**EXERCISE**
In full and without edits, write out the data that follows.

Stored data entries
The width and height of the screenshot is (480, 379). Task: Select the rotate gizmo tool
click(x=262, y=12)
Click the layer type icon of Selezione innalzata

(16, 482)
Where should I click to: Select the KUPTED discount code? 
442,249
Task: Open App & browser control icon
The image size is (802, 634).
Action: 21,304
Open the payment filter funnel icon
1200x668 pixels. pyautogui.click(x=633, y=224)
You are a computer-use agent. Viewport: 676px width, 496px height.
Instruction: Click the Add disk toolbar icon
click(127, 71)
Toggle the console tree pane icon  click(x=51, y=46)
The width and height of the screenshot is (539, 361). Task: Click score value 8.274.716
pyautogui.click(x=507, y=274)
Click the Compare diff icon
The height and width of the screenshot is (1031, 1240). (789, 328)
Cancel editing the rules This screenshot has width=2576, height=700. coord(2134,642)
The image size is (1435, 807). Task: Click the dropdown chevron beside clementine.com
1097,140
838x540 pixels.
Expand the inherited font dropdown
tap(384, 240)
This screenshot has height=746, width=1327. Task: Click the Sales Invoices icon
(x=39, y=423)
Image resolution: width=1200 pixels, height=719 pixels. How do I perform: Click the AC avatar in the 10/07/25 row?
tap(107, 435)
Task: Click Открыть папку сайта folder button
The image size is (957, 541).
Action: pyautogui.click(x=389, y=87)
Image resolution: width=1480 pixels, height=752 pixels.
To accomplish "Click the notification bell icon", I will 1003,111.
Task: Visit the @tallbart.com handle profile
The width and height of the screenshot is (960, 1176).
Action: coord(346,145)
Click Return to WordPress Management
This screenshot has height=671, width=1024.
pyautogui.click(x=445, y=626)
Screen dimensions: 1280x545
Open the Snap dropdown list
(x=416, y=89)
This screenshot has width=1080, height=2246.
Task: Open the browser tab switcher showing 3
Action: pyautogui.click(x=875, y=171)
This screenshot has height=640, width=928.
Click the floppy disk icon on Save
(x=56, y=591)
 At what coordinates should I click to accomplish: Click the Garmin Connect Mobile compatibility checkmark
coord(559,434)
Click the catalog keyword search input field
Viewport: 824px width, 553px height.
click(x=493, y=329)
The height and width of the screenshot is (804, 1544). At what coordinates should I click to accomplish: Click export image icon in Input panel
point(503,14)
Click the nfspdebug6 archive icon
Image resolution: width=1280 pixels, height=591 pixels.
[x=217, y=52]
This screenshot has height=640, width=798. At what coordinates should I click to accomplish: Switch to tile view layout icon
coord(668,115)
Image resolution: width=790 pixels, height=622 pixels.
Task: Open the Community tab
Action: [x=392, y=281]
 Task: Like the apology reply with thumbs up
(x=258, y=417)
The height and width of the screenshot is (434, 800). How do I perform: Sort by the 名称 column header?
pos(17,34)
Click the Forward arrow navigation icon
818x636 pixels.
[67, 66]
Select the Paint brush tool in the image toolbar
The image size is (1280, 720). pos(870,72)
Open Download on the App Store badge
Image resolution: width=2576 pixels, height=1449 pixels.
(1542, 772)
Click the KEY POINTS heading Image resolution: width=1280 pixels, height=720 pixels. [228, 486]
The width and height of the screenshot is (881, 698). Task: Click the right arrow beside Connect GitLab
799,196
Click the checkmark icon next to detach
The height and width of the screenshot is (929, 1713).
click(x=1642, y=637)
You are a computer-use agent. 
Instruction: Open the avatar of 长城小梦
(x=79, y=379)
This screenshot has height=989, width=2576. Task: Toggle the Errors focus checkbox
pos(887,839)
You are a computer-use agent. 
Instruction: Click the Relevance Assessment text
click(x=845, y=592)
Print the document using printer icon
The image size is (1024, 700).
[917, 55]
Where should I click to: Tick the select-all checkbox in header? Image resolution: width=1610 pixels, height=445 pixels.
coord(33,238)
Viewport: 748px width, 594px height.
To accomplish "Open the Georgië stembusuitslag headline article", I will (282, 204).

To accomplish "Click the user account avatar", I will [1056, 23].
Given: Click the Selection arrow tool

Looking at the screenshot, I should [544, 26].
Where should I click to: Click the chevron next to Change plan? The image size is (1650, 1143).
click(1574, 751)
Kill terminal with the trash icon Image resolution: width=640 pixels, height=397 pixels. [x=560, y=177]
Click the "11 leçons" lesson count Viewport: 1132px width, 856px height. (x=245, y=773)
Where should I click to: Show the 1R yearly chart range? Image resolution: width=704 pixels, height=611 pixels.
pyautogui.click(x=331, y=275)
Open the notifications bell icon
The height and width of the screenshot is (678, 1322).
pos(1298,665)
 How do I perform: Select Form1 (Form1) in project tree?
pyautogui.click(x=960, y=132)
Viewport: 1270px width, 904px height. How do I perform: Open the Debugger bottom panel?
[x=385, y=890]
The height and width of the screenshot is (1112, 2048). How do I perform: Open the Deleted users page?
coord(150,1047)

**PROBLEM SOLUTION**
The width and height of the screenshot is (480, 379). Task: Select the rotate gizmo tool
click(x=262, y=12)
Click the layer type icon of Selezione innalzata

(16, 482)
Where should I click to: Select the KUPTED discount code? 
442,249
Task: Open App & browser control icon
The image size is (802, 634).
Action: 21,304
Open the payment filter funnel icon
1200x668 pixels. pyautogui.click(x=633, y=224)
You are a computer-use agent. Viewport: 676px width, 496px height.
Instruction: Click the Add disk toolbar icon
click(127, 71)
Toggle the console tree pane icon  click(x=51, y=46)
The width and height of the screenshot is (539, 361). Task: Click score value 8.274.716
pyautogui.click(x=507, y=274)
Click the Compare diff icon
The height and width of the screenshot is (1031, 1240). (789, 328)
Cancel editing the rules This screenshot has width=2576, height=700. coord(2134,642)
The image size is (1435, 807). Task: Click the dropdown chevron beside clementine.com
1097,140
838x540 pixels.
Expand the inherited font dropdown
tap(384, 240)
This screenshot has height=746, width=1327. Task: Click the Sales Invoices icon
(x=39, y=423)
Image resolution: width=1200 pixels, height=719 pixels. How do I perform: Click the AC avatar in the 10/07/25 row?
tap(107, 435)
Task: Click Открыть папку сайта folder button
The image size is (957, 541).
Action: pyautogui.click(x=389, y=87)
Image resolution: width=1480 pixels, height=752 pixels.
To accomplish "Click the notification bell icon", I will 1003,111.
Task: Visit the @tallbart.com handle profile
The width and height of the screenshot is (960, 1176).
Action: coord(346,145)
Click Return to WordPress Management
This screenshot has height=671, width=1024.
pyautogui.click(x=445, y=626)
Screen dimensions: 1280x545
Open the Snap dropdown list
(x=416, y=89)
This screenshot has width=1080, height=2246.
Task: Open the browser tab switcher showing 3
Action: pyautogui.click(x=875, y=171)
This screenshot has height=640, width=928.
Click the floppy disk icon on Save
(x=56, y=591)
 At what coordinates should I click to accomplish: Click the Garmin Connect Mobile compatibility checkmark
coord(559,434)
Click the catalog keyword search input field
Viewport: 824px width, 553px height.
click(x=493, y=329)
The height and width of the screenshot is (804, 1544). At what coordinates should I click to accomplish: Click export image icon in Input panel
point(503,14)
Click the nfspdebug6 archive icon
Image resolution: width=1280 pixels, height=591 pixels.
[x=217, y=52]
This screenshot has height=640, width=798. At what coordinates should I click to accomplish: Switch to tile view layout icon
coord(668,115)
Image resolution: width=790 pixels, height=622 pixels.
Task: Open the Community tab
Action: [x=392, y=281]
 Task: Like the apology reply with thumbs up
(x=258, y=417)
The height and width of the screenshot is (434, 800). How do I perform: Sort by the 名称 column header?
pos(17,34)
Click the Forward arrow navigation icon
818x636 pixels.
[67, 66]
Select the Paint brush tool in the image toolbar
The image size is (1280, 720). pos(870,72)
Open Download on the App Store badge
Image resolution: width=2576 pixels, height=1449 pixels.
(1542, 772)
Click the KEY POINTS heading Image resolution: width=1280 pixels, height=720 pixels. [228, 486]
The width and height of the screenshot is (881, 698). Task: Click the right arrow beside Connect GitLab
799,196
Click the checkmark icon next to detach
The height and width of the screenshot is (929, 1713).
click(x=1642, y=637)
You are a computer-use agent. 
Instruction: Open the avatar of 长城小梦
(x=79, y=379)
This screenshot has height=989, width=2576. Task: Toggle the Errors focus checkbox
pos(887,839)
You are a computer-use agent. 
Instruction: Click the Relevance Assessment text
click(x=845, y=592)
Print the document using printer icon
The image size is (1024, 700).
[917, 55]
Where should I click to: Tick the select-all checkbox in header? Image resolution: width=1610 pixels, height=445 pixels.
coord(33,238)
Viewport: 748px width, 594px height.
To accomplish "Open the Georgië stembusuitslag headline article", I will (282, 204).

To accomplish "Click the user account avatar", I will [1056, 23].
Given: Click the Selection arrow tool

Looking at the screenshot, I should [544, 26].
Where should I click to: Click the chevron next to Change plan? The image size is (1650, 1143).
click(1574, 751)
Kill terminal with the trash icon Image resolution: width=640 pixels, height=397 pixels. [x=560, y=177]
Click the "11 leçons" lesson count Viewport: 1132px width, 856px height. (x=245, y=773)
Where should I click to: Show the 1R yearly chart range? Image resolution: width=704 pixels, height=611 pixels.
pyautogui.click(x=331, y=275)
Open the notifications bell icon
The height and width of the screenshot is (678, 1322).
pos(1298,665)
 How do I perform: Select Form1 (Form1) in project tree?
pyautogui.click(x=960, y=132)
Viewport: 1270px width, 904px height. How do I perform: Open the Debugger bottom panel?
[x=385, y=890]
The height and width of the screenshot is (1112, 2048). How do I perform: Open the Deleted users page?
coord(150,1047)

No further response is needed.